こんな症状で困ったら‥
排便したら出血した!
いつも通りにすっきりと排便して、何気なく目線を下に落とすと、「便器の水が赤い!」。紙で拭いたら、「これって血がついているの?!」。
何か大きな病気が自分の身体の中で始まっているの?、心配になりますね。
どんな病気で排便するときに出血するのでしょうか。
食べたものが口から入って、食道・胃・小腸・大腸を通って最終的に肛門からウンチが出来るわけなので、排便時の出血はこの経路(=消化管)に原因がありますね。ただし、食道や胃などのからの出血が残りの消化管を通るうちに血液の赤い成分が変性してしまうので、真っ黒いタールのような色に変わっています。目で血液だとはっきりわかるのは、大腸、肛門からの出血と考えられます。
1)肛門からの出血:
おそらく一番多いのが肛門からの出血です。痔核(いぼ痔)、裂肛(=切れ痔)からの出血は鮮やかな赤い色をしています。

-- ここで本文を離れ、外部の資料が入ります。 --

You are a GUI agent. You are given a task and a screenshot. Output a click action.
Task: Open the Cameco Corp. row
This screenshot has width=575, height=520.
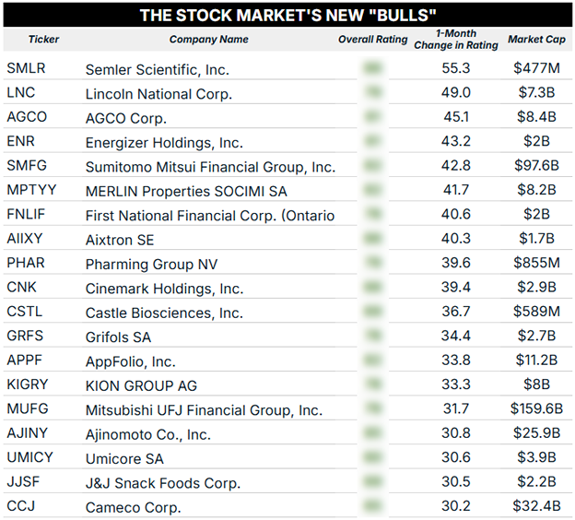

詳細は”いぼ痔のページ”、”いぼ痔以外の肛門の病気のページ”をご参照ください。
2)大腸がん(結腸がん、直腸がん):
私たち肛門医は、肛門出血と言って受診される方々の中に、必ず大腸がんが潜んでいると考えて、日々の診療を行っています。50歳以降、特に60歳以降で、大腸内視鏡をしたことがない、していても5年以上前といった方々には、肛門疾患の治療をしながら、大腸内視鏡検査を勧めるようにしています。

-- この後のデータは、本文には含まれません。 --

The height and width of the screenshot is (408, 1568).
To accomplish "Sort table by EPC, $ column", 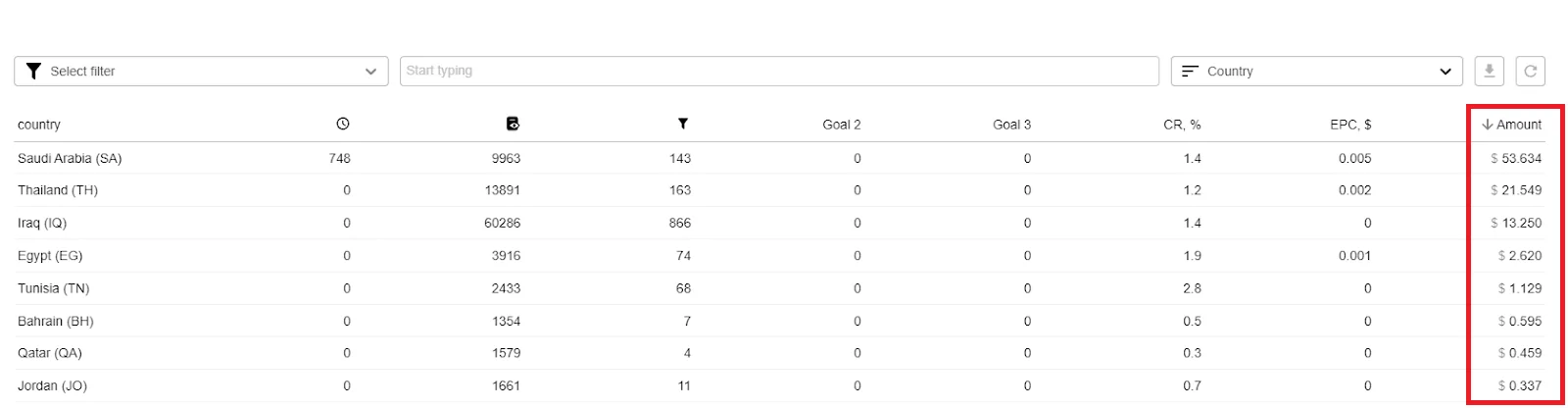I will (x=1350, y=125).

いぼ痔の出血と決め打ちして、大腸がんを見逃すことだけはどうしても避けたいものです。
ほとんどの大腸がんは症状が出ません。治る段階で治療するためには、最低限大腸がん検診(便潜血検査)を1年に1度、できれば3-5年に一度の大腸内視鏡検査を行うことをお勧めします。
3)炎症性腸疾患(潰瘍性大腸炎、クローン病):
10代から20代といった比較的若い世代に多い難病指定の病気です。特徴は下痢があり、便も下血の状態になります。これまで形のある、便だったのに、最近下痢ばっかりで、血液が混じるようになってきた‥。大腸内視鏡による検査が必要です。クローン病は下痢を起こす前に痔瘻で発症することもよく知られています。
4)その他の病気:
高齢者が左の下腹を痛がり、その後血便が見られた‥、虚血性腸炎という疾患があります。また、大腸憩室からの出血も多くはありませんが、高齢者では念頭に置く必要があります。東南アジアなどへの旅行後であればアメーバ赤痢の持ち込みもあります。
上記の他にもさまざまな病気で排便時出血は起こります。ネットでいろいろ調べて悩むよりは、消化器内科を受診されて診察を受ける方が診断への早道だと思います。